* [TASK REQUIREMENTS] Please pick out and copy every line in the rows below that contains the word "agent".

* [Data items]
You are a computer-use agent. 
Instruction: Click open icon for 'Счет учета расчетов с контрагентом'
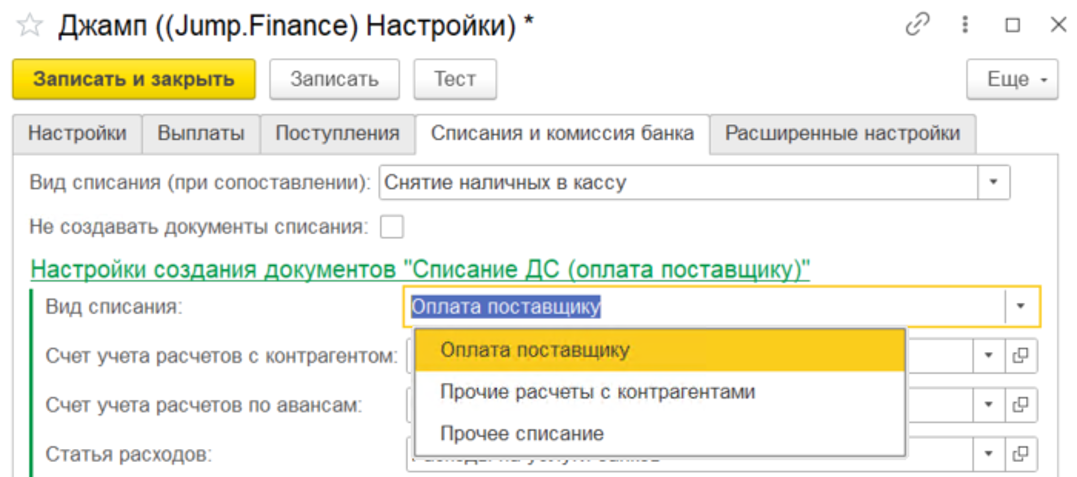[1021, 354]
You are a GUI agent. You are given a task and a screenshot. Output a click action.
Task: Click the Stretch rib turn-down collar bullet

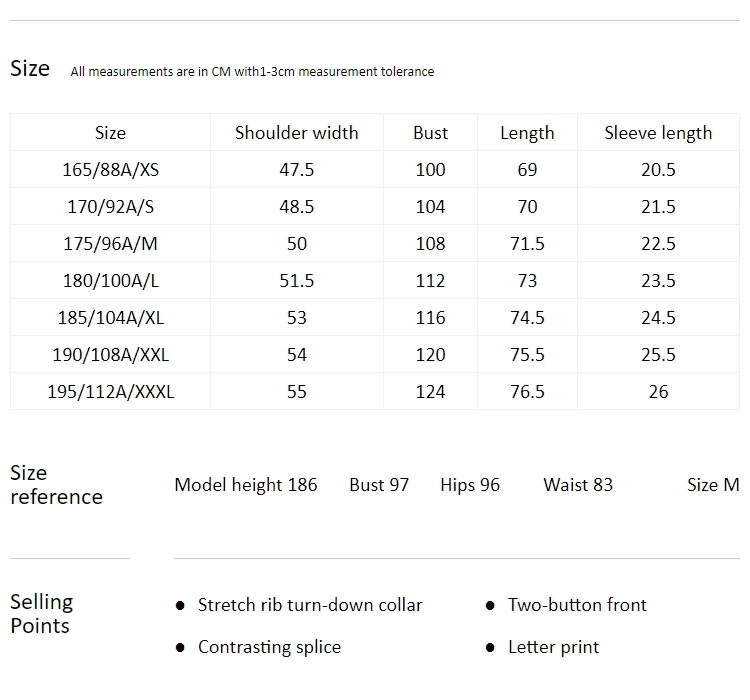click(x=310, y=605)
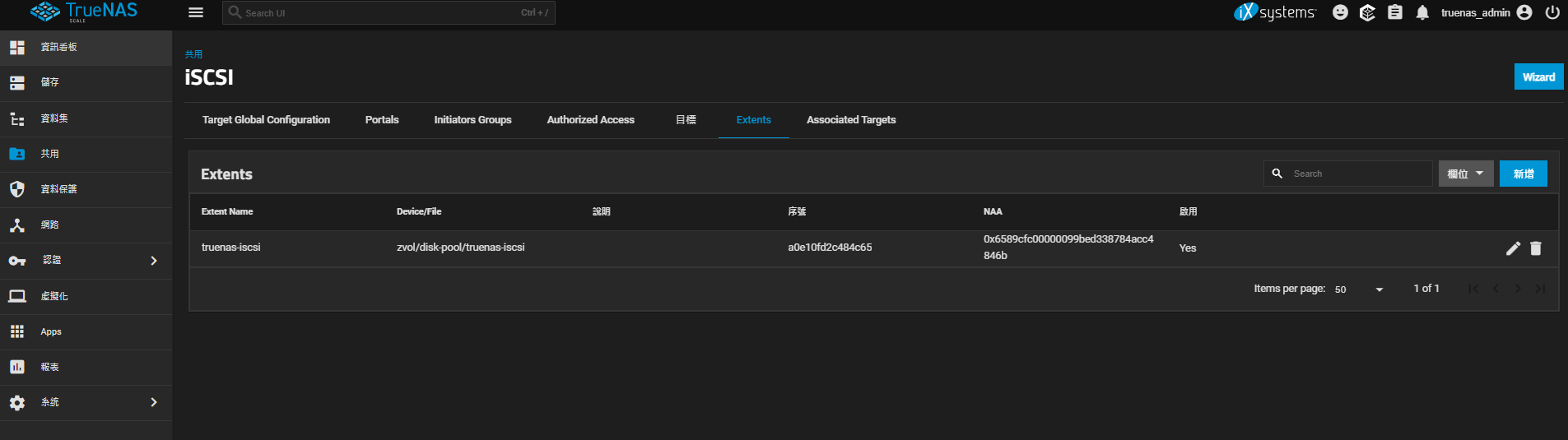Click the pencil edit icon for truenas-iscsi

pyautogui.click(x=1513, y=248)
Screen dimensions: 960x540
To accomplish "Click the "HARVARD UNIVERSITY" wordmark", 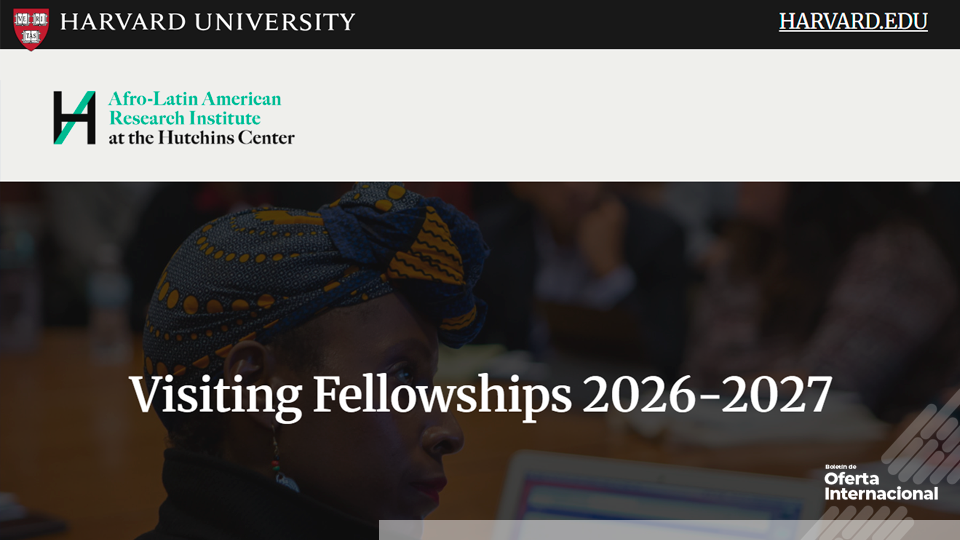I will point(207,22).
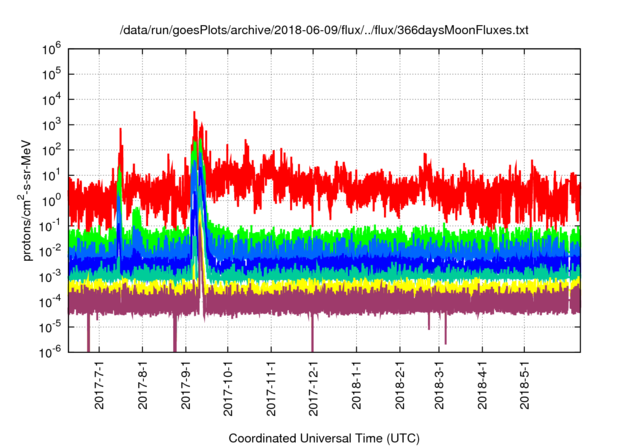Click the 10^-6 y-axis tick label
The image size is (640, 448).
click(56, 351)
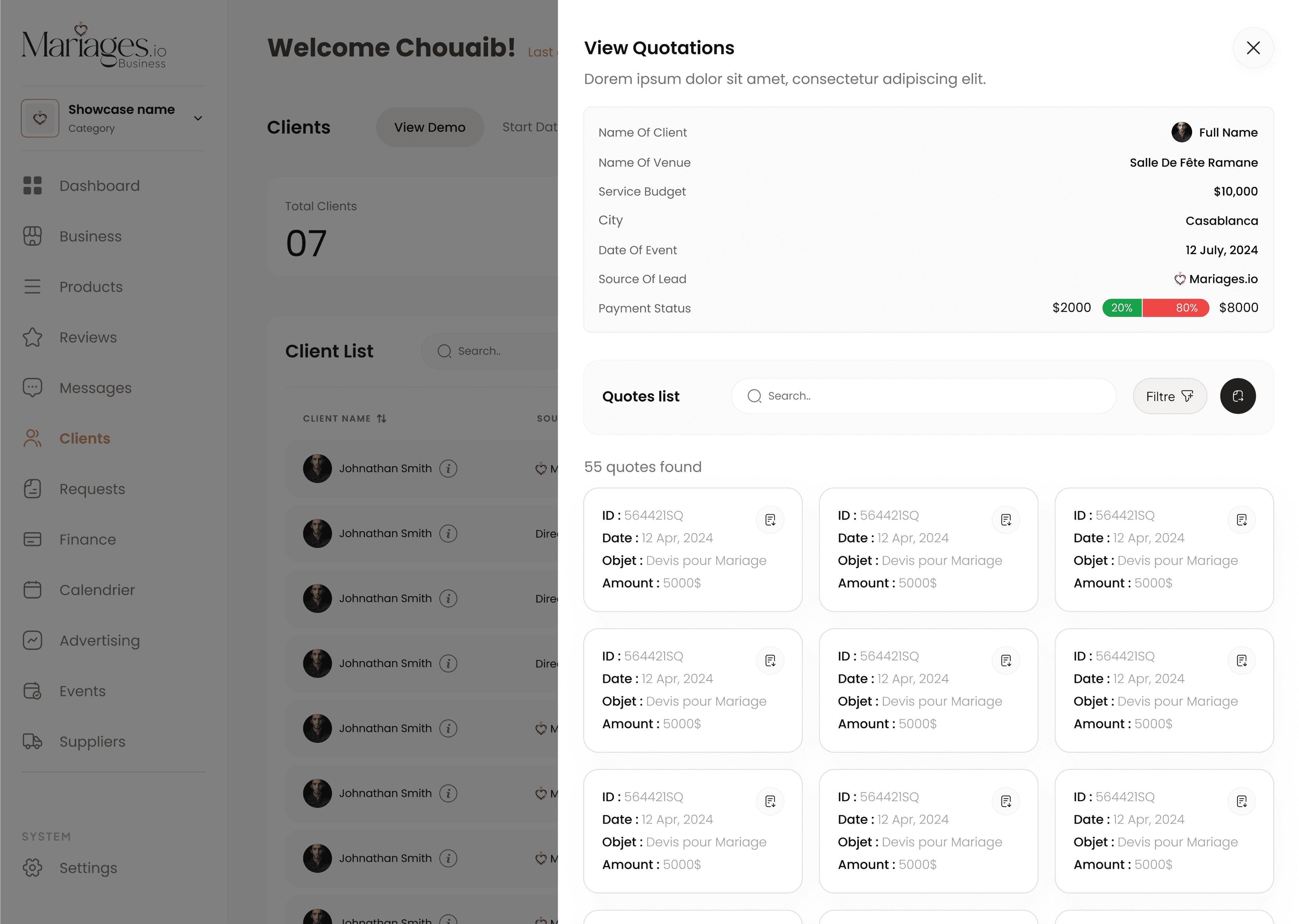Expand the Showcase name dropdown chevron

click(x=198, y=118)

* [SOLUTION TO THE PROBLEM]
You are a computer-use agent. 
You are a GUI agent. You are given a task and a screenshot. Output a click action.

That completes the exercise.